Tarkovsky parece ter lutado contra o género fílmico que “formalmente” adoptou: a ficção científica, de que não gostaria. Tanto quanto podemos perceber, o realizador repudiava os elementos dessa gramática. Nos seus diários, por exemplo, anota: “Aqueles malditos corredores, laboratórios, salas com instrumentos.” Não só devido aos constrangimentos da burocracia e da censura soviética, mas também por causa dos limites auto-impostos do género, regista: “A filmagem é muito difícil. Muito, muito difícil. Fazer [Andrei] Rubliov foi uma brincadeira, comparado com isto. O que estamos a fazer agora é absolutamente estonteante”. Outro aspecto que — independentemente das três décadas que medeiam entre ambos — separa os filmes de Tarkovsky e Soderbergh. Onde este acolhe na arquitectura do filme a tecnologia e o progresso, a modernidade e o futurismo, Tarkovsky optou por soluções mais pedestres, ditadas pelas circunstâncias, mas porventura pelo pouco apego que o realizador tinha pela tecnologia. Para “simular” a modernidade, Tarkovsky filma, quase no início do filme, uma longa sequência na qual sucessivos túneis auto-estradas se contrabalançam com um suporte sonoro que cria uma atmosfera tensa de antecipação. (O realizador pretendera filmar as cenas “futurísticas” no Japão, mas viu-se impedido de o fazer por um atraso nas autorizações, que chegaram tarde de mais.) De resto, esta abordagem de Tarkovsky volta a remeter para o texto de Lem: “Pensei nas grandes cidades superpovoadas e barulhentas, onde me perderia e deitaria tudo a perder” (p.254). Como é óbvio, o filme de Soderbergh, por seu turno, recria uma cidade futurista, com utensílios correspondentes e todos os sinais de um tempo mais ou menos distante, mas que poderia pertencer a qualquer filme do género. Tarkovsky limita essa sugestão a um caminho que desemboca num denso emaranhado de autovias que se entrecruzam num caos de luzes e trânsito.

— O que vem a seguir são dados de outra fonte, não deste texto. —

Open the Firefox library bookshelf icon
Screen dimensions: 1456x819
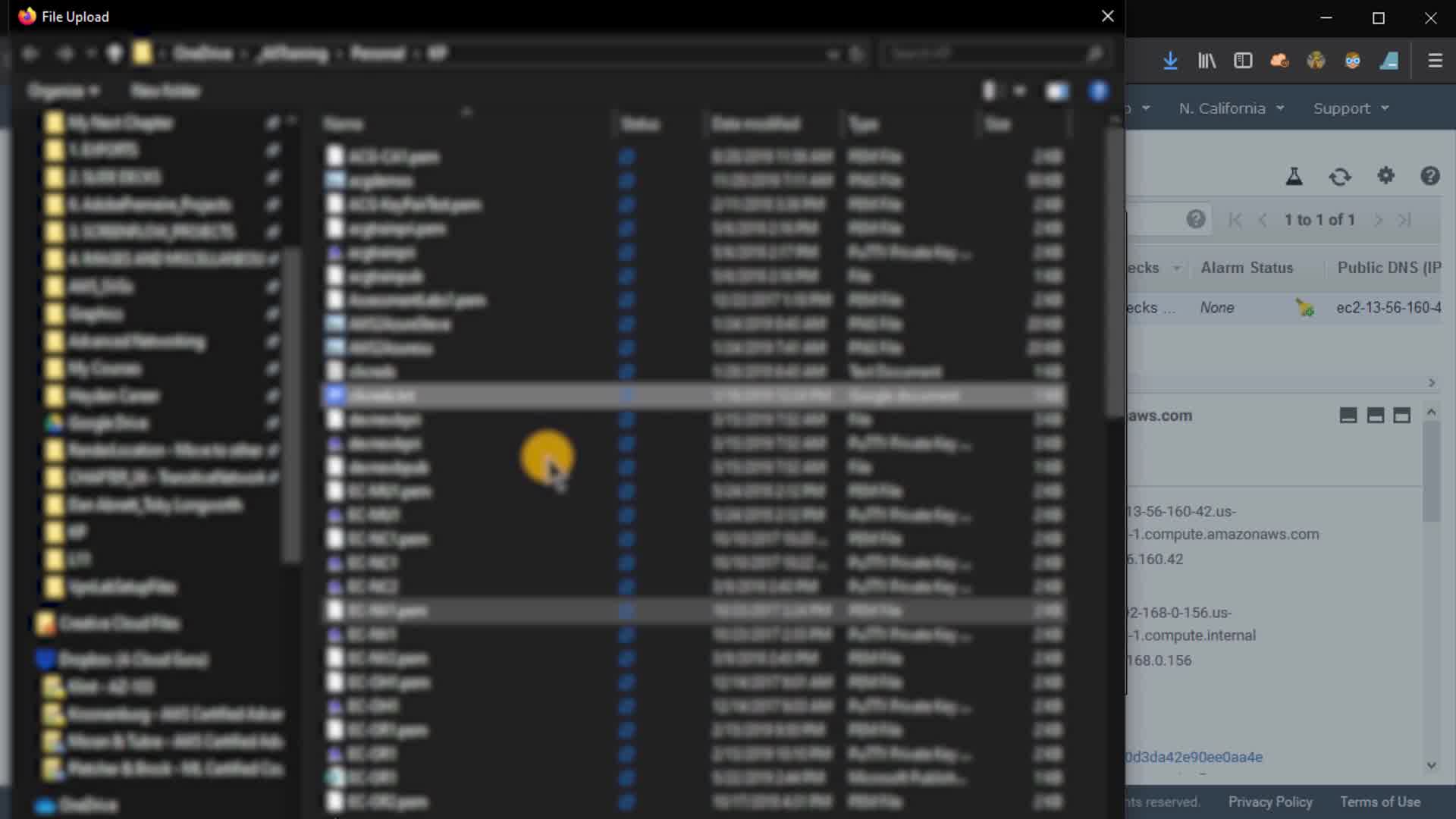tap(1207, 61)
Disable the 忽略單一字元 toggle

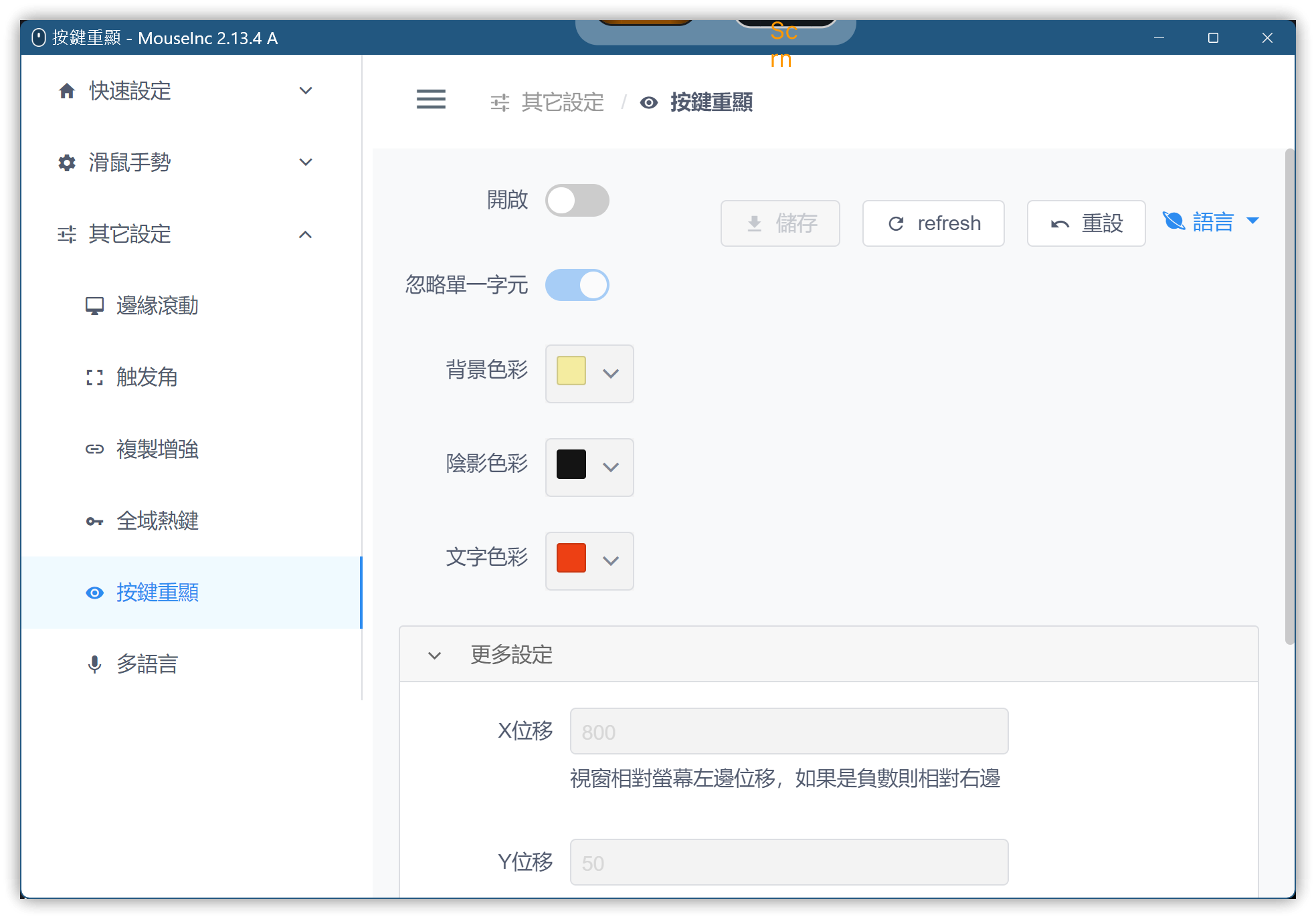577,286

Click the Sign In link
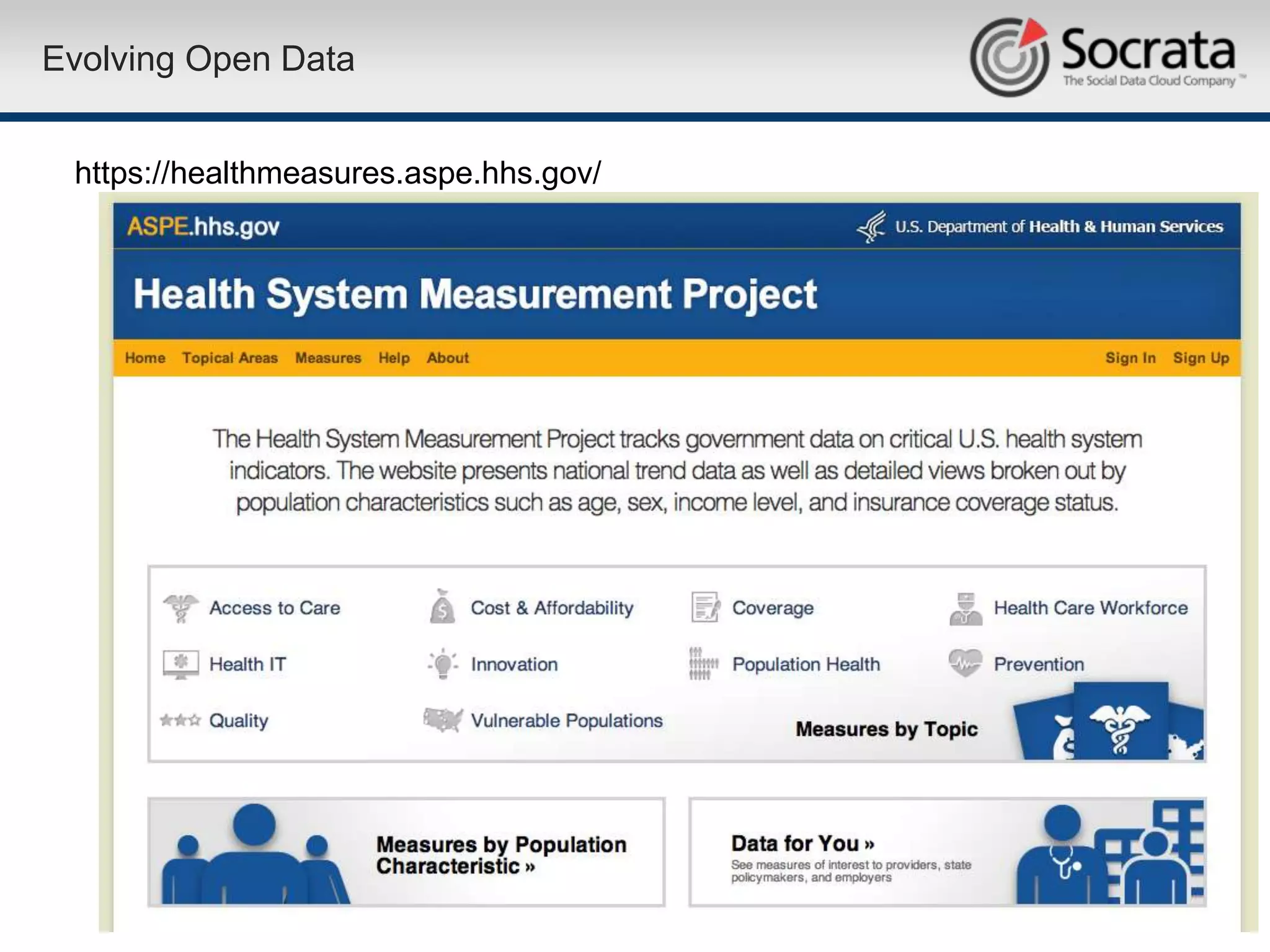coord(1130,358)

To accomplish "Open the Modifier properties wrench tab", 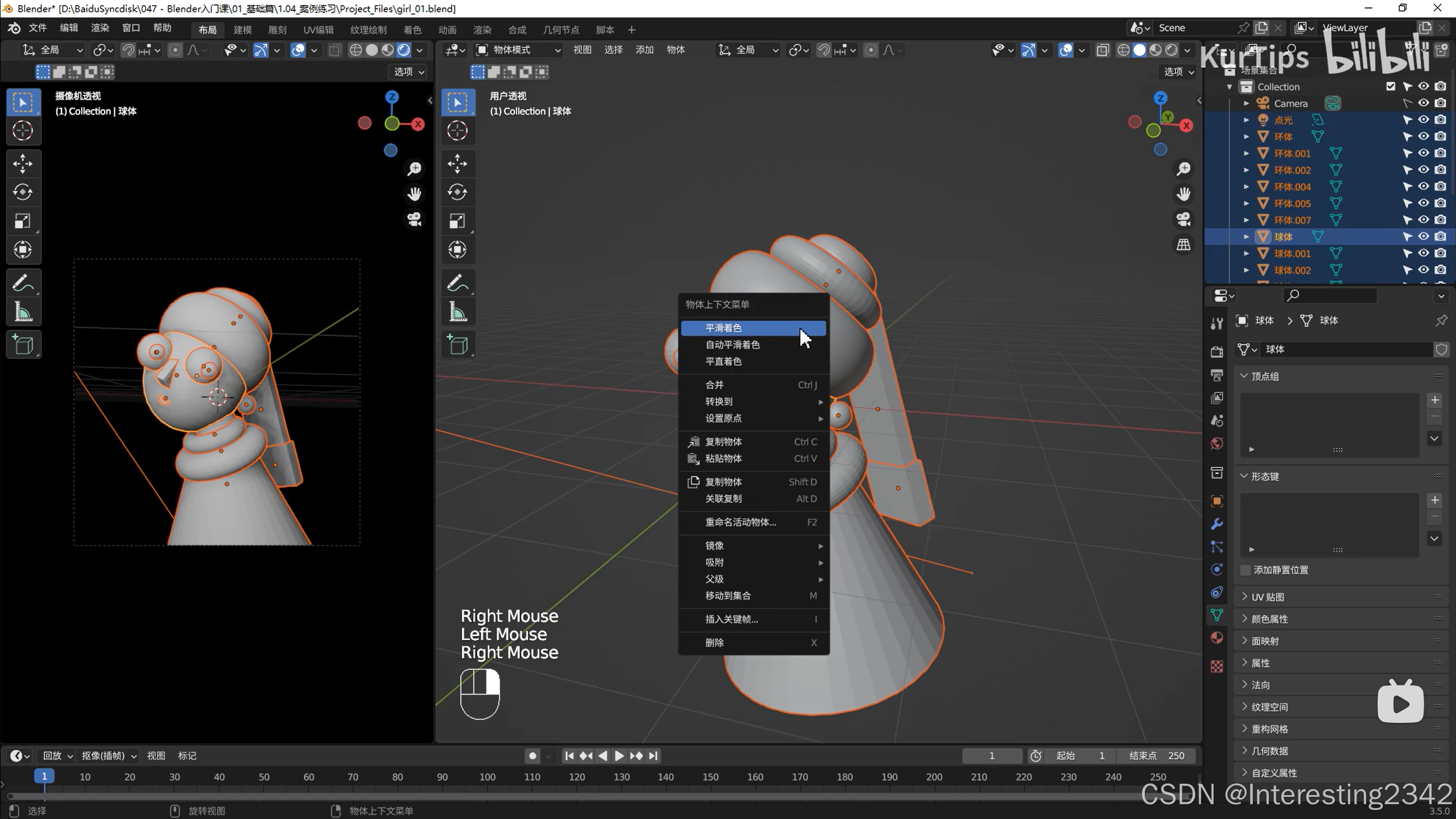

Há, por outro lado, aspectos que se perderam na adaptação de Soderbergh, e que o filme de Tarkovsky mantém. É o caso da sequência do vestido de Harey, sem abertura, nem fecho, que Kelvin tem de cortar para a sua mulher-réplica se despir. Esta peça de roupa, que tem de se retirar, para assumir a camada mais natural e asséptica de uma roupagem adequada para a Estação orbital, é uma metáfora eficaz para a pele que Harey tem de mudar, e que recobrirá com uma nova a cada abate e ressurreição. Mais um ponto em que Tarkovsky seguiu Lem: “não era capaz de se despir, porque o vestido não tinha abertura. Os botões vermelhos no meio eram apenas um enfeite. O vestido também não tinha um fecho-éclair ou outro qualquer.” (p.89) Um dos aspectos “plásticos” em que o filme de Tarkovsky mais se aproxima de Lem é a cor. O romance do escritor polaco é uma orgia cromática, em que as colorações e cambiantes são descritas com uma precisão luxuosa mas de enormes ressonâncias retóricas — “Através da janela descoberta, vislumbrei os primeiros raios do sol vermelho, cuja luminosidade agigantada traçava um rio de fogo purpúreo na superfície do oceano, e constatei que aquela imensidão até aí inerte desatava a agitar-se. A sua negrura começou a empalidecer, como se fosse coberta por uma fina camada de nevoeiro” (p.235). A película do realizador russo optou, por exemplo, por oscilações subtis e não taxativas entre a cor e o preto e branco. Sobretudo, fez o filme dialogar com a pintura, nomeadamente com Caçadores na Neve, de Brueghel. Uma presença que lhe permite fazer a transição para paisagens nevadas que ambientam recordações de infância de Kelvin — além de introduzir a impressiva notação do branco.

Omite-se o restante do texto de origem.